> _PROMPT 1_:
Answer these questions about the passage on space solar power:
(a) Which three things is the concept described as critically dependent upon?
(b) Which phase does TMP generally bank on as the near-term solution to terrestrial energy and environmental issues?
(c) What may the realization of space solar power depend on?
begin SOURCE TEXT
Often touted as the Space Age’s ultimate solution to terrestrial energy problems, expectations for the potential of space solar power waned with the decline of the national space agencies by the end of the 20th century, though its advocates have remained to the present day. Critically dependent upon the economy of launch capability, the need for a massive on-orbit industrial infrastructure, and the ability to source materials in space, the concept has long presented a ‘chicken-or-egg’ dilemma with its implementation. Barring the improbable creation of a multi-national dual ‘Manhattan Project’ for space and renewable energy development, it demanded an infrastructure for its implementation that could only be paid for with the kind of sustained revenue it would itself produce only when complete. Near-term, launch costs and the reliance on terrestrial materials and ‘deployable’ systems launched whole or in parts proved largely untenable. But with the beginning of the Asgard phase likely coinciding with an emerging energy and carbon crisis at the start of the 21st century, space solar power is likely to be an increasingly important area of development over the phase even though TMP generally banks on the Aquarius phase with its OTEC-based establishment of a renewable energy infrastructure as the near-term solution to near-term terrestrial energy and environmental issues. The prophets of the first Space Age were not entirely wrong. Space solar power is the ultimate solution to the civilization’s energy needs –both terrestrial and in space. However, its realization may depend on an infrastructure initially cultivated for and justified by other purposes.
end SOURCE TEXT
> _PROMPT 2_: Format the records, starting at the beginning of the records and ending at the line containing "Viewport: 1372px width, 891px", as a Markdown table with the columns Nr and Entry, where Nr is the row number. Leave out blank lines.
begin STORED RECORDS
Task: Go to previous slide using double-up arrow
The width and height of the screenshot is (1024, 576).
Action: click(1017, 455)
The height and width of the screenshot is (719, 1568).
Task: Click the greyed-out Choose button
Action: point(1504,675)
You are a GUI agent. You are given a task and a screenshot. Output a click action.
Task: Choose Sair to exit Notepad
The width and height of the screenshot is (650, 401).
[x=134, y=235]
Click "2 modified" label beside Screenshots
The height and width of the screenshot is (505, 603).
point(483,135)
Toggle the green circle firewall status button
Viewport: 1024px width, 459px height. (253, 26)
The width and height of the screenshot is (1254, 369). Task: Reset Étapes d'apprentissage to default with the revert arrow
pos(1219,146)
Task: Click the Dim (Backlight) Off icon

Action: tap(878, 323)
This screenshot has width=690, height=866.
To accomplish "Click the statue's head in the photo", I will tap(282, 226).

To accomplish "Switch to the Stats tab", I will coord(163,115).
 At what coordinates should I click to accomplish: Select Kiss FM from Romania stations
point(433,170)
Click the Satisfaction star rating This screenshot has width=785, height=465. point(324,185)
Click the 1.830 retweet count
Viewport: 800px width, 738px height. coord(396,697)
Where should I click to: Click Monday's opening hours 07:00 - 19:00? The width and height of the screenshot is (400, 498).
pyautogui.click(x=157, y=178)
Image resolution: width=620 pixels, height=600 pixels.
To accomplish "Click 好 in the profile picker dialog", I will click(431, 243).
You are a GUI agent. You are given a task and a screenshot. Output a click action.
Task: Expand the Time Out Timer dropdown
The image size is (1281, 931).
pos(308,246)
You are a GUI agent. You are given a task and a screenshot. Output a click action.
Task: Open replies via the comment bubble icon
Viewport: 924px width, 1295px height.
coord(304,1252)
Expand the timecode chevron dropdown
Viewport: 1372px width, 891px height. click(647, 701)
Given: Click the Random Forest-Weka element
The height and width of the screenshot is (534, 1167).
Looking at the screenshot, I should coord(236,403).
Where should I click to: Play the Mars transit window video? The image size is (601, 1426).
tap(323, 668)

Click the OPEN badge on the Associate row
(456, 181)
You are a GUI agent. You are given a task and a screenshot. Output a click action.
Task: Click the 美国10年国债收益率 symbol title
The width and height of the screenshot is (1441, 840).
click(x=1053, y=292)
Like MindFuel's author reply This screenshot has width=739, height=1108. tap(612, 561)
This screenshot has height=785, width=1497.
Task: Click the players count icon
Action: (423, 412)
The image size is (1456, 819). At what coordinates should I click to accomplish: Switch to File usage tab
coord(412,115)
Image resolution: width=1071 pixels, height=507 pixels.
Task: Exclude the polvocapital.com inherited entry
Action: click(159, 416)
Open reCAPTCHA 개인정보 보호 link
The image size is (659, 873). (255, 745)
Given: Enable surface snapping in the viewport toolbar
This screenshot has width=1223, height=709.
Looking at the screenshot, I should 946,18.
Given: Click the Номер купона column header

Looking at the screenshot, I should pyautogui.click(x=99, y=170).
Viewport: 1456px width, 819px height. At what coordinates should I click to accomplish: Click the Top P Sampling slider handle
end STORED RECORDS
> _EXERCISE RESPONSE 1_:
(a) The economy of launch capability, the need for a massive on-orbit industrial infrastructure, and the ability to source materials in space.
(b) The Aquarius phase, with its OTEC-based establishment of a renewable energy infrastructure.
(c) An infrastructure initially cultivated for and justified by other purposes.

> _EXERCISE RESPONSE 2_:
| Nr | Entry |
|---|---|
| 1 | Task: Go to previous slide using double-up arrow |
| 2 | The width and height of the screenshot is (1024, 576). |
| 3 | Action: click(1017, 455) |
| 4 | The height and width of the screenshot is (719, 1568). |
| 5 | Task: Click the greyed-out Choose button |
| 6 | Action: point(1504,675) |
| 7 | You are a GUI agent. You are given a task and a screenshot. Output a click action. |
| 8 | Task: Choose Sair to exit Notepad |
| 9 | The width and height of the screenshot is (650, 401). |
| 10 | [x=134, y=235] |
| 11 | Click "2 modified" label beside Screenshots |
| 12 | The height and width of the screenshot is (505, 603). |
| 13 | point(483,135) |
| 14 | Toggle the green circle firewall status button |
| 15 | Viewport: 1024px width, 459px height. (253, 26) |
| 16 | The width and height of the screenshot is (1254, 369). Task: Reset Étapes d'apprentissage to default with the revert arrow |
| 17 | pos(1219,146) |
| 18 | Task: Click the Dim (Backlight) Off icon |
| 19 | Action: tap(878, 323) |
| 20 | This screenshot has width=690, height=866. |
| 21 | To accomplish "Click the statue's head in the photo", I will tap(282, 226). |
| 22 | To accomplish "Switch to the Stats tab", I will coord(163,115). |
| 23 |  At what coordinates should I click to accomplish: Select Kiss FM from Romania stations |
| 24 | point(433,170) |
| 25 | Click the Satisfaction star rating This screenshot has width=785, height=465. point(324,185) |
| 26 | Click the 1.830 retweet count |
| 27 | Viewport: 800px width, 738px height. coord(396,697) |
| 28 | Where should I click to: Click Monday's opening hours 07:00 - 19:00? The width and height of the screenshot is (400, 498). |
| 29 | pyautogui.click(x=157, y=178) |
| 30 | Image resolution: width=620 pixels, height=600 pixels. |
| 31 | To accomplish "Click 好 in the profile picker dialog", I will click(431, 243). |
| 32 | You are a GUI agent. You are given a task and a screenshot. Output a click action. |
| 33 | Task: Expand the Time Out Timer dropdown |
| 34 | The image size is (1281, 931). |
| 35 | pos(308,246) |
| 36 | You are a GUI agent. You are given a task and a screenshot. Output a click action. |
| 37 | Task: Open replies via the comment bubble icon |
| 38 | Viewport: 924px width, 1295px height. |
| 39 | coord(304,1252) |
| 40 | Expand the timecode chevron dropdown |
| 41 | Viewport: 1372px width, 891px height. click(647, 701) |